■ Aim of the task ■
Leaving out the images, reproduce every line of the data that follows exactly.

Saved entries
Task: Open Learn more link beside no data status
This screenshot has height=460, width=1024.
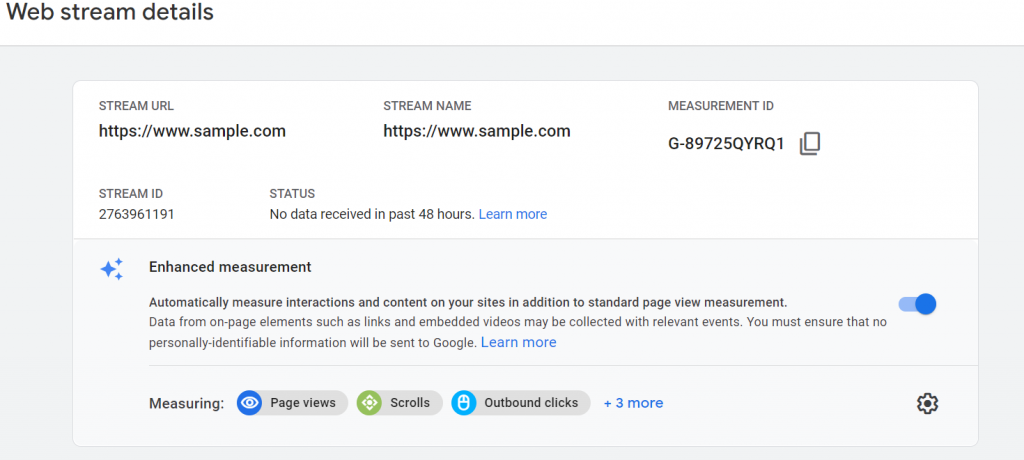Action: click(x=513, y=214)
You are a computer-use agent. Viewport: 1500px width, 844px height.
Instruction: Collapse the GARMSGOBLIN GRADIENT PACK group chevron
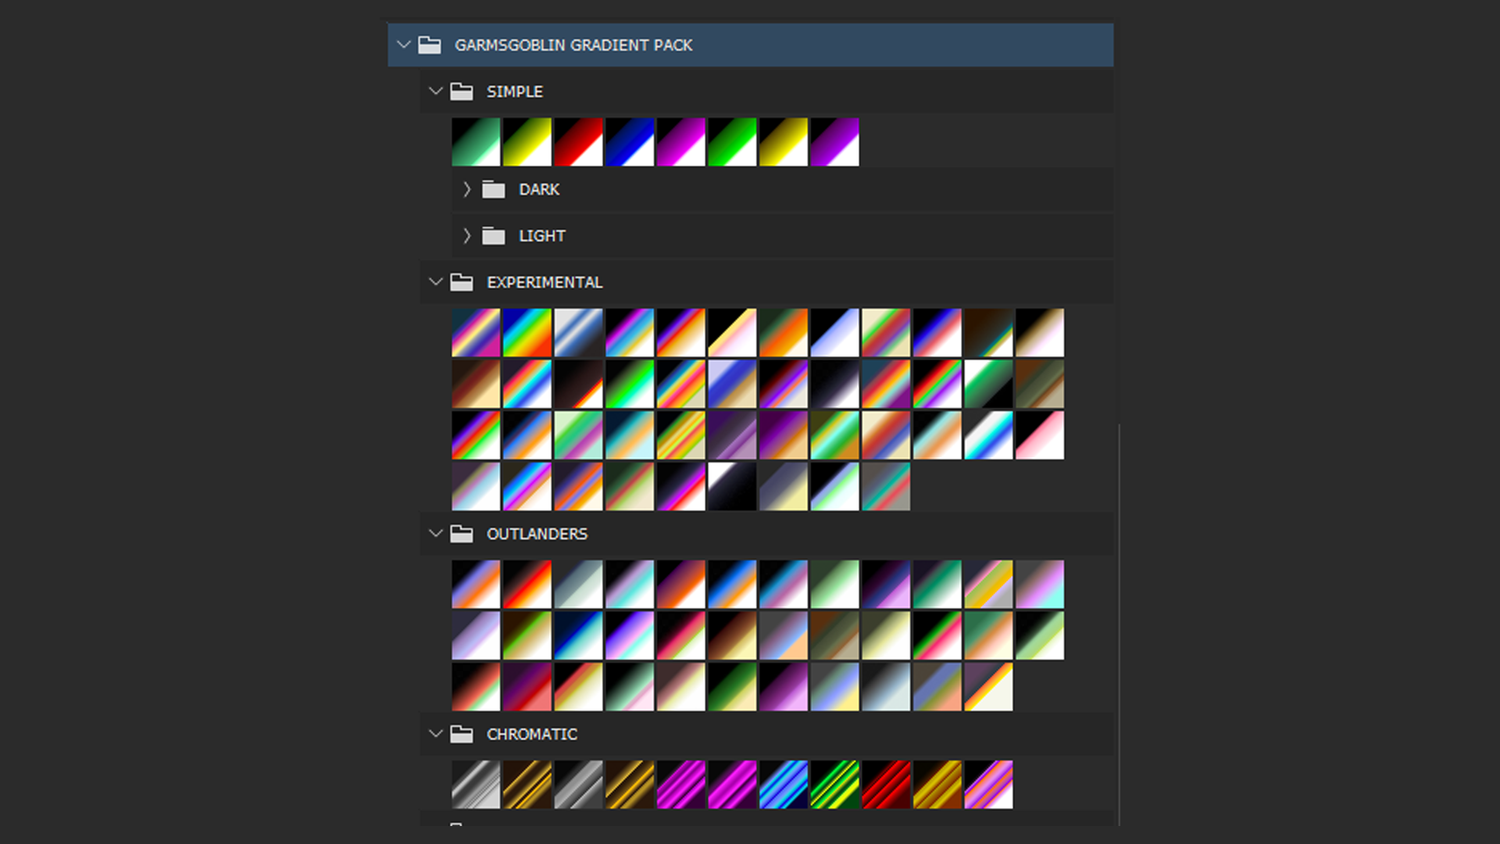tap(404, 45)
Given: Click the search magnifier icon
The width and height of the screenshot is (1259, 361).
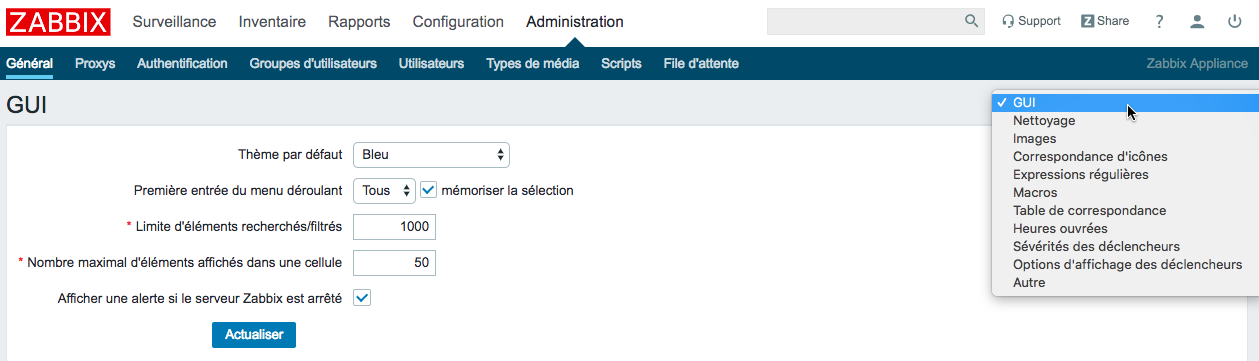Looking at the screenshot, I should 971,21.
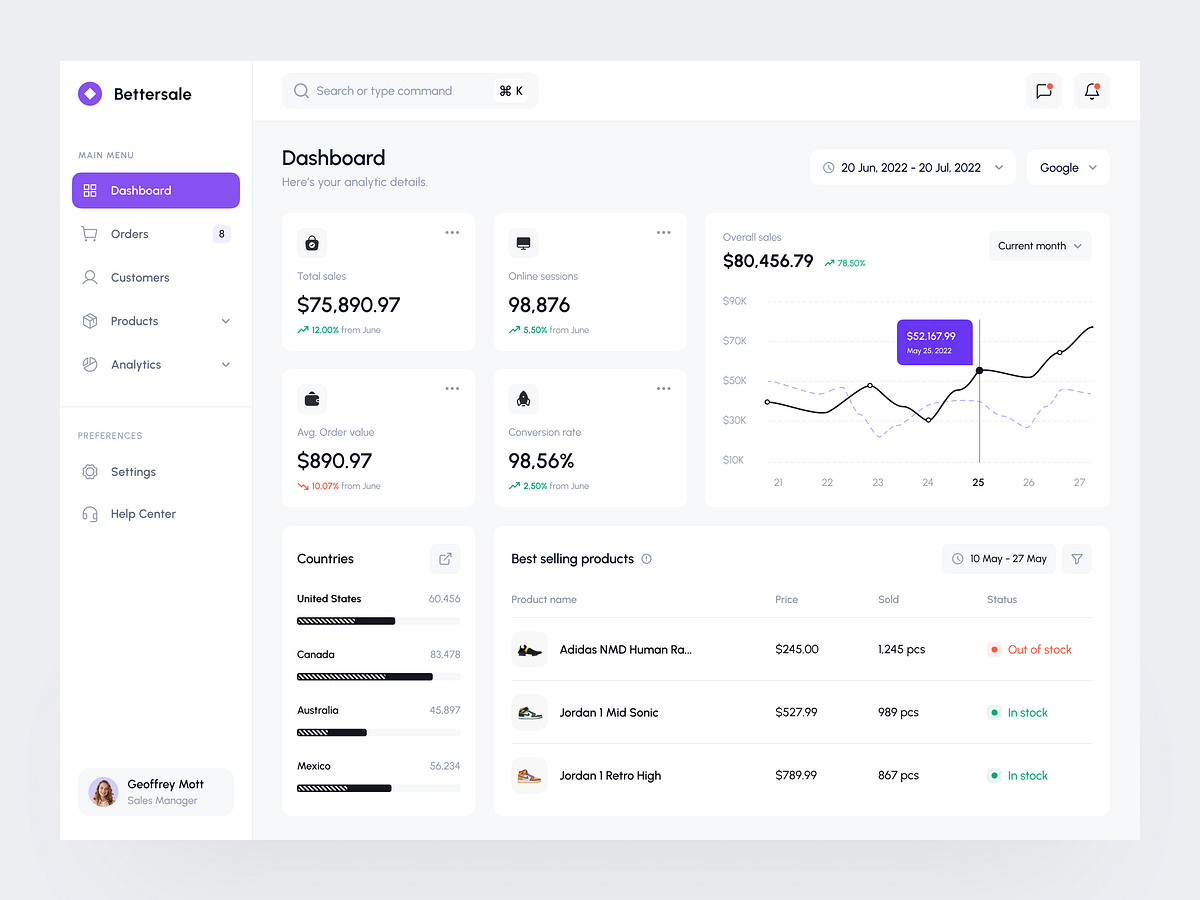Open the options menu on the Total sales card
The image size is (1200, 900).
pos(452,231)
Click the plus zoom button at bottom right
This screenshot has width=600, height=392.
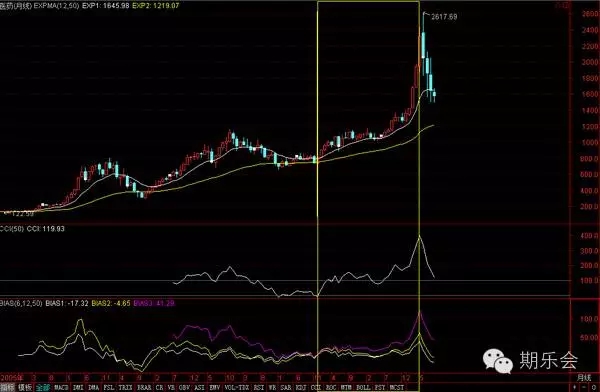pos(575,387)
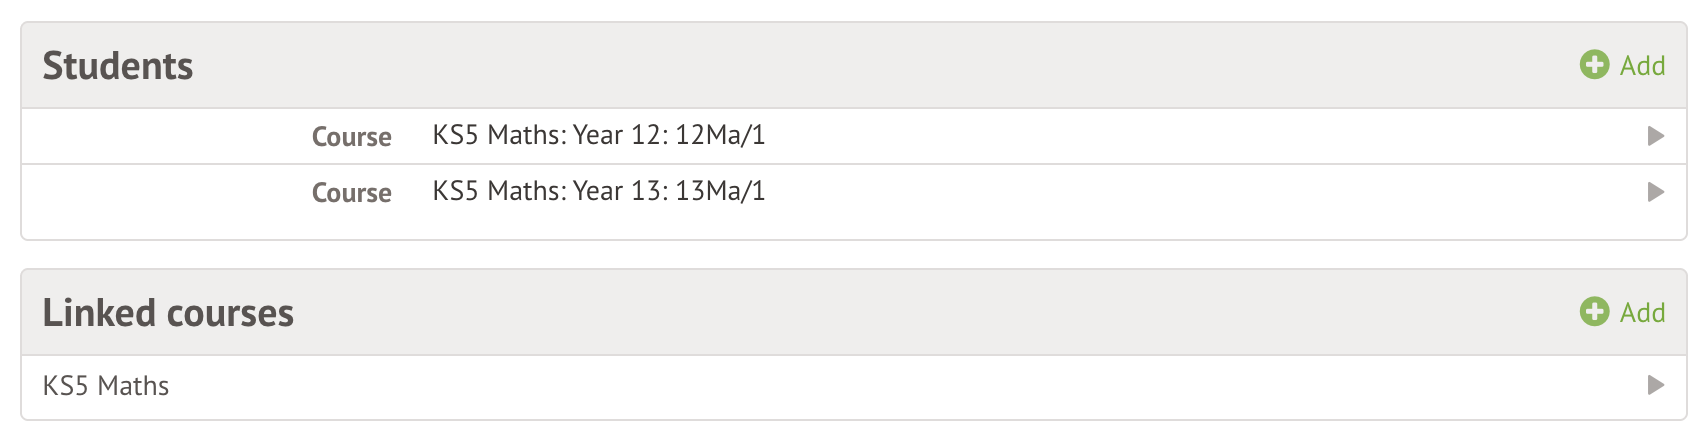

■ Answer box ■
Task: Open Learn more link beside no data status
This screenshot has height=460, width=1024.
Action: click(x=513, y=214)
You are a computer-use agent. Viewport: 1500px width, 844px height.
Instruction: Collapse the GARMSGOBLIN GRADIENT PACK group chevron
tap(404, 45)
Given: Click the search magnifier icon
The width and height of the screenshot is (1259, 361).
Looking at the screenshot, I should 971,21.
Open the options menu on the Total sales card
The image size is (1200, 900).
pos(452,231)
Click the plus zoom button at bottom right
This screenshot has width=600, height=392.
pos(575,387)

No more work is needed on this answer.